Segment Start: DATASET

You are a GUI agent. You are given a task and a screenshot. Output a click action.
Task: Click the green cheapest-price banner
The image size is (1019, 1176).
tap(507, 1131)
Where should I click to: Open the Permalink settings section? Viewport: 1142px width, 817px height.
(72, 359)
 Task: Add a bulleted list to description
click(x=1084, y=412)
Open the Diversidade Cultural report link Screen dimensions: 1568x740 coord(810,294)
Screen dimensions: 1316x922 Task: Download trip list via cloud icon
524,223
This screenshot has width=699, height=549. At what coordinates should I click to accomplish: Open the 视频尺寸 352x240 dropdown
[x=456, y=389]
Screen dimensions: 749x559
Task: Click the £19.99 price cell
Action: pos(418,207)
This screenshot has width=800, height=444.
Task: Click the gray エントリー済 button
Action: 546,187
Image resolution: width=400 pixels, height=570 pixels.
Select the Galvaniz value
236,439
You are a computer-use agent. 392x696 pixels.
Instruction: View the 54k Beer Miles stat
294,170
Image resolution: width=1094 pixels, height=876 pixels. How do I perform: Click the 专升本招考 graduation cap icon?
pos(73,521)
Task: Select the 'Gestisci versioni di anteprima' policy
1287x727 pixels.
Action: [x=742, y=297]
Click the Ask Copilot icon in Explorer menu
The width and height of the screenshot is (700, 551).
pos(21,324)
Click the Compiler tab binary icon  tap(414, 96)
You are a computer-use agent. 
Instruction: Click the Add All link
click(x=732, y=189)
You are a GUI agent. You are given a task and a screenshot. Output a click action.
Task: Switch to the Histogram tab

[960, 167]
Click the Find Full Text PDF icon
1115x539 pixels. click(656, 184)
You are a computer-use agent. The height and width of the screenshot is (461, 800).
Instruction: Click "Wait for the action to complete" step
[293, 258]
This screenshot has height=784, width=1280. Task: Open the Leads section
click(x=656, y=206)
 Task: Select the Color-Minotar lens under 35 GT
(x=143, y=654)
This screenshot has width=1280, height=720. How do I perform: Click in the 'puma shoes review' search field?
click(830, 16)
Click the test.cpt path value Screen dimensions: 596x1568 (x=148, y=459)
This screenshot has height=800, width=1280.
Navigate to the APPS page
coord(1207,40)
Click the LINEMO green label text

Segment End: DATASET

→ WHAT IS BEING ASKED:
Would you retype the full listing without altering a single word?

→ EXPECTED ANSWER:
You are a GUI agent. You are given a task and a screenshot. Output a click action.
Task: Click the green cheapest-price banner
The image size is (1019, 1176).
tap(507, 1131)
Where should I click to: Open the Permalink settings section? Viewport: 1142px width, 817px height.
(72, 359)
 Task: Add a bulleted list to description
click(x=1084, y=412)
Open the Diversidade Cultural report link Screen dimensions: 1568x740 coord(810,294)
Screen dimensions: 1316x922 Task: Download trip list via cloud icon
524,223
This screenshot has width=699, height=549. At what coordinates should I click to accomplish: Open the 视频尺寸 352x240 dropdown
[x=456, y=389]
Screen dimensions: 749x559
Task: Click the £19.99 price cell
Action: pos(418,207)
This screenshot has width=800, height=444.
Task: Click the gray エントリー済 button
Action: 546,187
Image resolution: width=400 pixels, height=570 pixels.
Select the Galvaniz value
236,439
You are a computer-use agent. 392x696 pixels.
Instruction: View the 54k Beer Miles stat
294,170
Image resolution: width=1094 pixels, height=876 pixels. How do I perform: Click the 专升本招考 graduation cap icon?
pos(73,521)
Task: Select the 'Gestisci versioni di anteprima' policy
1287x727 pixels.
Action: [x=742, y=297]
Click the Ask Copilot icon in Explorer menu
The width and height of the screenshot is (700, 551).
pos(21,324)
Click the Compiler tab binary icon  tap(414, 96)
You are a computer-use agent. 
Instruction: Click the Add All link
click(x=732, y=189)
You are a GUI agent. You are given a task and a screenshot. Output a click action.
Task: Switch to the Histogram tab

[960, 167]
Click the Find Full Text PDF icon
1115x539 pixels. click(656, 184)
You are a computer-use agent. The height and width of the screenshot is (461, 800).
Instruction: Click "Wait for the action to complete" step
[293, 258]
This screenshot has height=784, width=1280. Task: Open the Leads section
click(x=656, y=206)
 Task: Select the Color-Minotar lens under 35 GT
(x=143, y=654)
This screenshot has width=1280, height=720. How do I perform: Click in the 'puma shoes review' search field?
click(830, 16)
Click the test.cpt path value Screen dimensions: 596x1568 (x=148, y=459)
This screenshot has height=800, width=1280.
Navigate to the APPS page
coord(1207,40)
Click the LINEMO green label text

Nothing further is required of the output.